В его голосе было лихорадочное возбуждение. Тусклой дрожью были охвачены мои руки, ноги и мысли, когда я последовал за ним к розовому бассейну. Он бросил рыбку туда. В падении ее чешуя вспыхнула горячим оранжевым блеском, рыбка забилась всем тельцем, но, как только вошла в жидкость, замерла и тяжело опустилась на дно. Затем появилась молочная пена, причудливые оттенки зазмеились по поверхности, а после этого сноп чистого света прорвался, казалось, из бесконечных глубин. Борис погрузил туда ладонь и вытащил изящную мраморную вещицу – с синими прожилками, покрытую опалово-розовыми каплями.
– Баловство, – пробормотал он и устало, тоскливо взглянул на меня, но мне нечего было ему ответить.
Джек Скотт принялся «баловаться» с пылом.
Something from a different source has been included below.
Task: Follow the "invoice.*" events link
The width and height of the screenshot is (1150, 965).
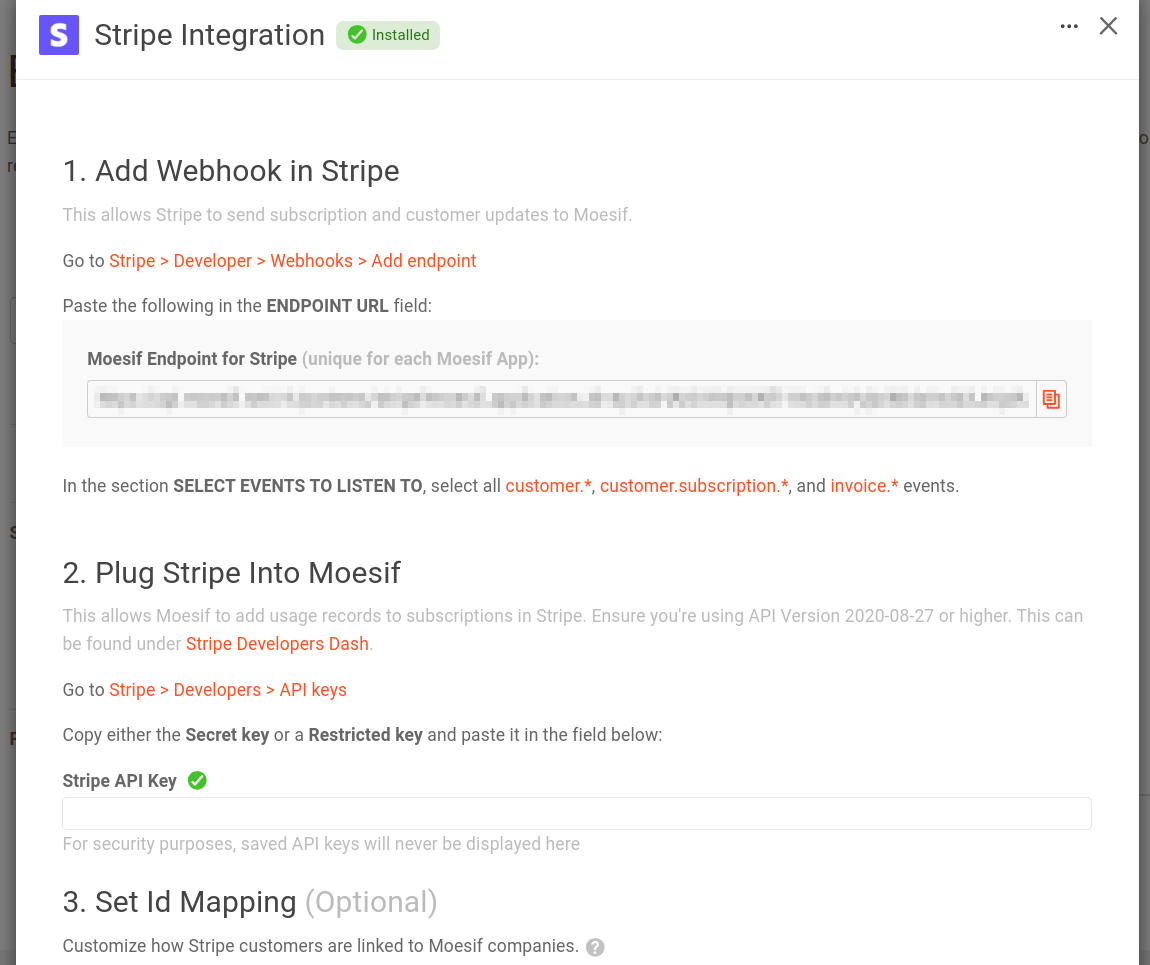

Нам ничего не оставалось, как опробовать эксперимент на белом кролике. Мне хотелось, чтобы Борис отвлекся от забот, но смотреть, как лишают жизни белое, теплое существо, я не мог. Взяв наугад книгу с полки, я уселся в студии и принялся читать. Увы! Я вытащил «Короля в желтом». Через несколько мгновений, которые показались мне вечностью, я с нервной дрожью поставил книгу на место, а Борис и Джек внесли в комнату мраморного кролика.
Наверху зазвенел колокольчик, из спальни больной донесся крик. Борис исчез, словно вспышка, и в следующий момент выкрикнул:
– Джек! Беги за доктором, приведи его. Алек, иди сюда!
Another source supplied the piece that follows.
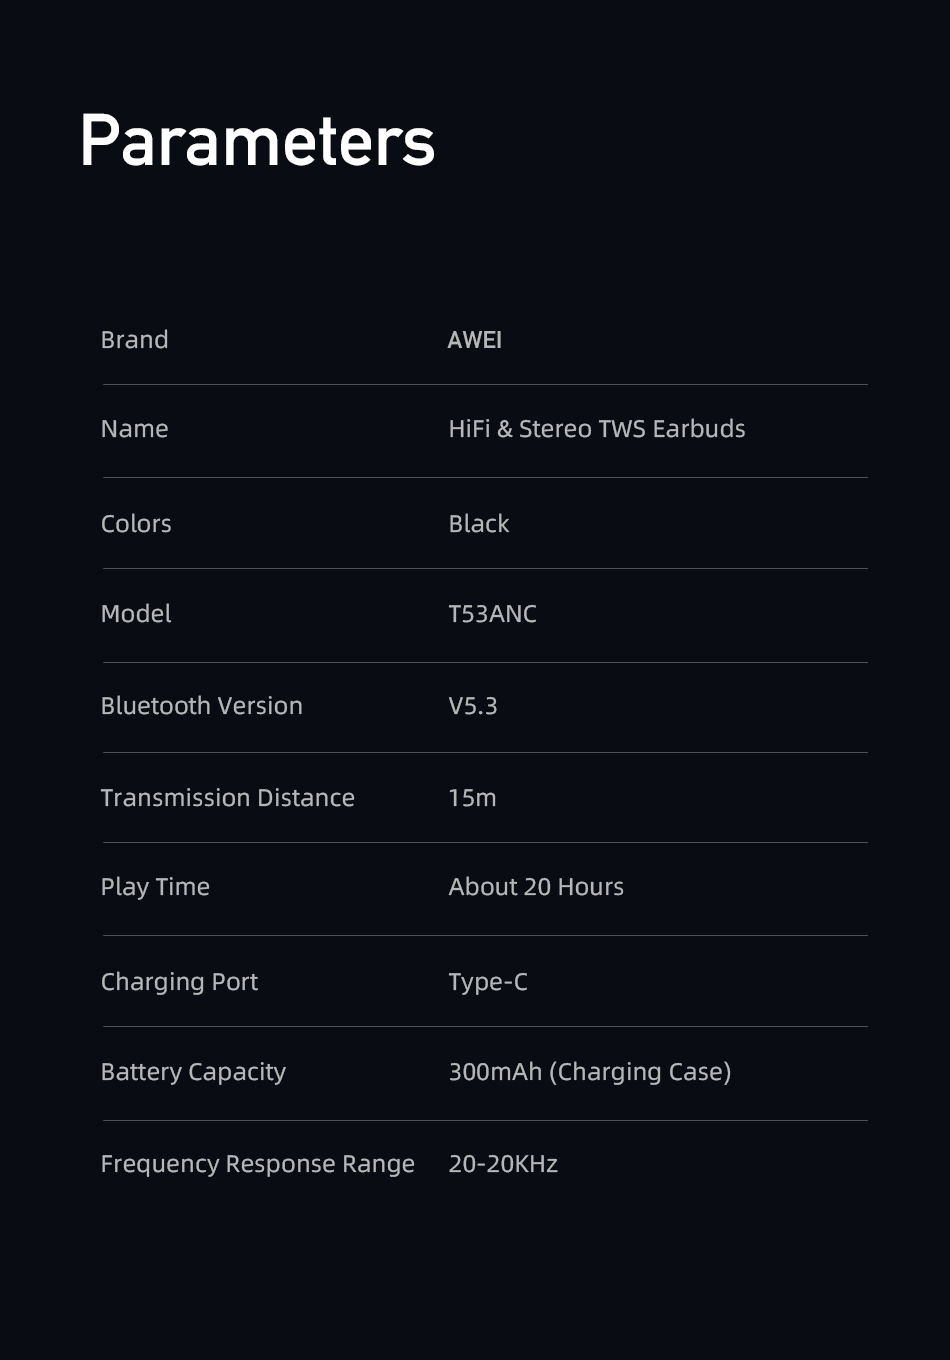Click the 20-20KHz frequency value
This screenshot has width=950, height=1360.
point(503,1164)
Я подошел и остановился у двери в спальню. Встревоженная служанка выбежала за лекарством. Женевьева сидела, выпрямившись, с побагровевшим лицом и сверкающими глазами, она что-то невнятно бормотала и все пыталась отвести от себя руки Бориса. Он позвал меня на помощь. Как только я коснулся ее, она вздохнула и откинулась назад, закрыв глаза, а когда мы склонились над ней, вдруг прямо взглянула на Бориса – бедняжка, совсем обезумела от лихорадки! – и раскрыла наш секрет.
В тот же миг три наши жизни потекли по новому руслу. Узы, которые так долго удерживали нас вместе, были разорваны навсегда, а вместо них образовались новые, ибо она прошептала мое имя. Измученная лихорадкой, она сняла со своего сердца тяжесть тайной печали. Изумленный и немой, я склонил голову с пылающим лицом, я почти ничего не слышал от звона в ушах. Я не мог двигаться, не мог говорить, только слушал ее лихорадочный шепот, сгорая от стыда и печали. Я не мог заставить ее замолчать и не мог смотреть на Бориса. Потом я почувствовал на своем плече его руку. Борис повернул ко мне бескровное лицо.
– Ты ни в чем не виноват, Алек, не печалься, если она тебя любит…
Он не успел закончить, потому что в комнату вошел доктор со словами: «Это грипп!» Я схватил за руку Джека Скотта и поспешил с ним на улицу, выдавив из себя:
– Борису нужно побыть одному.
Мы разошлись по домам. В ту ночь, подозревая, что я тоже заболеваю, он послал за доктором. Последнее, что я отчетливо помню, были слова Джека:
– Ради бога, доктор, почему у него такое лицо?
В этот миг я думал о Короле в желтом и Бледной Маске.
Я был болен всерьез, потому что вырвалось наружу напряжение двух последних лет, копившееся с того рокового майского утра, когда Женевьева промолвила:
– Я люблю тебя, но, кажется, Бориса люблю сильнее.
Я не думал тогда, что мне будет так тяжело все это переносить. Внешне спокойный, я обманывал себя. Внутренняя битва бушевала ночь за ночью, и, лежа в своей комнате, я проклинал себя за подлые мысли, за свое предательство Бориса, за то, что был недостоин Женевьевы. Утро всегда приносило мне облегчение, и я возвращался к ним с чистым сердцем, что было оплакано и омыто ночным штормом. Никогда ни словом, ни делом, ни мыслью рядом с ними я не признавался в своем несчастье даже самому себе.
А потом я перестал носить маску самообмана – она стала частью меня самого. Ночь приподняла ее, обнажая задушенную правду, но некому было увидеть ее, кроме меня. На рассвете была сорвана окончательно. Эти мысли проносились в моем беспокойном разуме во время болезни, опутанные видениями белых сущностей, тяжелых, как камни Бориса, падающие на дно бассейна, – я видел оскаленную волчью голову на ковре, из пасти ее текла пена прямо на Женевьеву, которая лежала рядом и улыбалась. Я думал о Короле в желтом, вокруг которого в безветрии змеилось его изодранное рубище, и о горьком крике Кассильды: «Помилуй нас, король, помилуй нас!»